I know all of about five words of Hungarian and the instructor spoke no English at all. My sister quickly explained the timing of the posting trot: go up when the horse’s outside leg is forward (later I would change this to sit down when the horse’s outside leg is back because that makes more sense to my brain for some reason). The Hungarian instructor, a dark haired, dark mustachioed man, as slim as a whip, tried to explain the same thing with hand motions. He was very reticent for a Hungarian. Most Hungarians will talk your ear off despite the fact you do not have a clue as to what they are saying and they are aware of this. Our instructor was a man of few words. Luckily I understood the two most important: igen and nem. Yes and No.
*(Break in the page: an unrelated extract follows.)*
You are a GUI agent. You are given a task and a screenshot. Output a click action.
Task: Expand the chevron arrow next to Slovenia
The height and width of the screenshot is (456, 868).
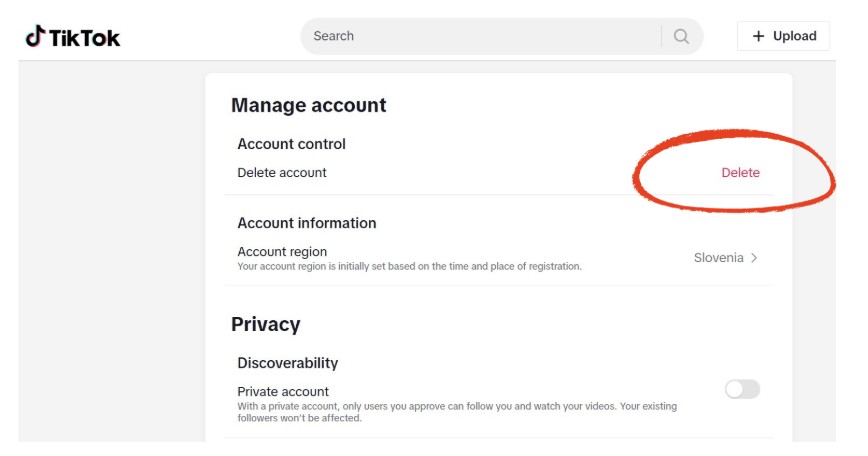point(754,258)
So I got on the lovely little Nonius mare. She was dark brown and had her winter coat already. I have incredibly short legs for an average sized human female. I will never forget the Hungarian instructor taking my left leg and throwing it over the mare’s neck so he could adjust the left stirrup. There I sat perched on a horse, on the Hungarian plain, w/ one leg thrown over a horse’s neck and the other dangling uselessly down along the horse’s side not able to reach the other stirrup. It was at the moment I knew that, no matter what I did with the rest of my life, horses was going to be a major part of it. I knew I could ride. I knew I would ride. I would work with horses. At the age of 32, awkwardly perched on an old leather saddle, on that patient little Nonius mare, I found my true self.